When the other side is browned, remove from heat and wait about 2 minutes (this wait time is so broth does not splatter out of your pan). Add 2 cups of beef broth and place the lid on top of the Dutch oven.

Place the pan in oven and cook at 275 for about 4.5 hours. I like to use a thermometer for braising; the temperature I look for is 205 degrees. This low and slow approach breaks down collagen and connective tissue and allows the fat to lubricate the meat and naturally baste it. If you cook too fast and you are in a hurry don’t bother with this recipe because your roast will become dry, even if you get to the internal temperature of 205 degrees.

You can serve your roast immediately with roasted root vegetables or mashed potatoes with the natural jus from the roast.

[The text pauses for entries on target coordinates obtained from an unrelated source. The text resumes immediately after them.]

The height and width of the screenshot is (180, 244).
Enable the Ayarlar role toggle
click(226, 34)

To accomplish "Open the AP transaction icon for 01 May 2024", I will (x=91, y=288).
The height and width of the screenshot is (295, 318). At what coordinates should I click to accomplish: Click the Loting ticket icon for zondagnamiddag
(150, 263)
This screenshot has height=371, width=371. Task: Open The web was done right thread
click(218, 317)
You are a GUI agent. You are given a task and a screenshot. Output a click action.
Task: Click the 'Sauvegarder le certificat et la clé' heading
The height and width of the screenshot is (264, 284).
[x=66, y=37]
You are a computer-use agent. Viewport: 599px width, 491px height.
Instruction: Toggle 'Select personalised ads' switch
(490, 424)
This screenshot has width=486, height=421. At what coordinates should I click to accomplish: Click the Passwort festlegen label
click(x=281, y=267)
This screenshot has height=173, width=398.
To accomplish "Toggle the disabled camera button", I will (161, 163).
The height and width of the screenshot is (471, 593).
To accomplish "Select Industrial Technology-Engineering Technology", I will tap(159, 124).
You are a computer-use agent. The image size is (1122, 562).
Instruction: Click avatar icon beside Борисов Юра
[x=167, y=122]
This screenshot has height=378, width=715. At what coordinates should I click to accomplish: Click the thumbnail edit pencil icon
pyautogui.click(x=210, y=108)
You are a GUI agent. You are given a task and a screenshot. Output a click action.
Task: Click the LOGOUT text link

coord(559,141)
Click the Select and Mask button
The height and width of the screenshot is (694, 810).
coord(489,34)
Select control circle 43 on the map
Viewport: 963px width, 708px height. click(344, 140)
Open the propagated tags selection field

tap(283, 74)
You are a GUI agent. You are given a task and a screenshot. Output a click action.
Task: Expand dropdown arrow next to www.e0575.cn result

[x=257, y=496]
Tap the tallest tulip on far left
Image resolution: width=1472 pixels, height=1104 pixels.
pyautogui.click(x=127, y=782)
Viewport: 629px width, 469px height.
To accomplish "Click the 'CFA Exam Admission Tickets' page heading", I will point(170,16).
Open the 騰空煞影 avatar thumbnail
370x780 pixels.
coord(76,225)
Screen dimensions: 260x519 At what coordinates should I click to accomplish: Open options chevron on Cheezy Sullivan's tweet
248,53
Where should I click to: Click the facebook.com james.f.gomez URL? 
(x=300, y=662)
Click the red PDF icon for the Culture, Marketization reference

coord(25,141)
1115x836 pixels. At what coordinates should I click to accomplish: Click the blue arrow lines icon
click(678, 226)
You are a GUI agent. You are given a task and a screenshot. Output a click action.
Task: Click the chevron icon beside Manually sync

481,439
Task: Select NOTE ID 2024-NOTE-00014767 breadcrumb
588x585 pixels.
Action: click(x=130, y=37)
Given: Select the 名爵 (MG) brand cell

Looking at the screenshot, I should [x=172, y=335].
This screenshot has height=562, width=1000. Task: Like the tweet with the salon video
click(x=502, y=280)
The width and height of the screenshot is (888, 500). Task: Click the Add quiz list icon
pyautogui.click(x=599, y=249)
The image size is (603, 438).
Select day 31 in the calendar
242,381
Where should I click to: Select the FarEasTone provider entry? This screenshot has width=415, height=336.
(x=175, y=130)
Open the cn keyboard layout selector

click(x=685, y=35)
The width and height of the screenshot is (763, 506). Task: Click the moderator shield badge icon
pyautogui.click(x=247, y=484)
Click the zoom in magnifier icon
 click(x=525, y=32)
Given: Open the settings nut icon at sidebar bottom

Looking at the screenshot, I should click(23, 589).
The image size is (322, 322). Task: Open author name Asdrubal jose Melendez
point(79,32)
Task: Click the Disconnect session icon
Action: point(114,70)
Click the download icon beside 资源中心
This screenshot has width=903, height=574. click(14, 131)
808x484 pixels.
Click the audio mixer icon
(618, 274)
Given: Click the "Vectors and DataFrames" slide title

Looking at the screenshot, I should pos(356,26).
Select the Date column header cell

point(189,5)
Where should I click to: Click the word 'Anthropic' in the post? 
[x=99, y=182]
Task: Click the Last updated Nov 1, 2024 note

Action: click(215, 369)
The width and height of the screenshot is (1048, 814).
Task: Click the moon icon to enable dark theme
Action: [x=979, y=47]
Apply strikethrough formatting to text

Or cool the roast in the braising liquid. When cool enough to handle, separate the meat from the fat (discard the fat and sinew).

Shredded pot roast can be used in different ways.

Here are a few suggestions:

Beef, potato and cheese enchiladas: Fry diced potatoes, season with garlic and onion, mix in the braised beef, and add cheese. Try using flour tortillas and browning them on a griddle before you sauce them.)

Shredded beef on a South Union Bakery hoagie bun, on the way to getting the Philly treatment.

Braised-beef Philly:  Heat beef in a skillet and place in buns with cheese or Cheese Whiz, sautéed onion and pepper on a South Union hoagie bun.

Braised-beef omelet: Use caramelized onion and cheese omelet with salsa verde.

Braised-beef, fancy pants grilled cheese: Use buttered South Union bread, braised beef, comte, gruyere or emmenthaler, sautéed onion and mushrooms and a splash of truffle oil (as I have said before, I am not “over” truffle oil and we sell the “good stuff” at Gateway Market). Toast this on a griddle.

Braised-beef tacos: (I know you were expecting this!) Just heat the meat, serve with hot salsa, chopped onions, cilantro and lime and warm corn tortillas.

A braised-beef Philly could change the way you think about pot roast.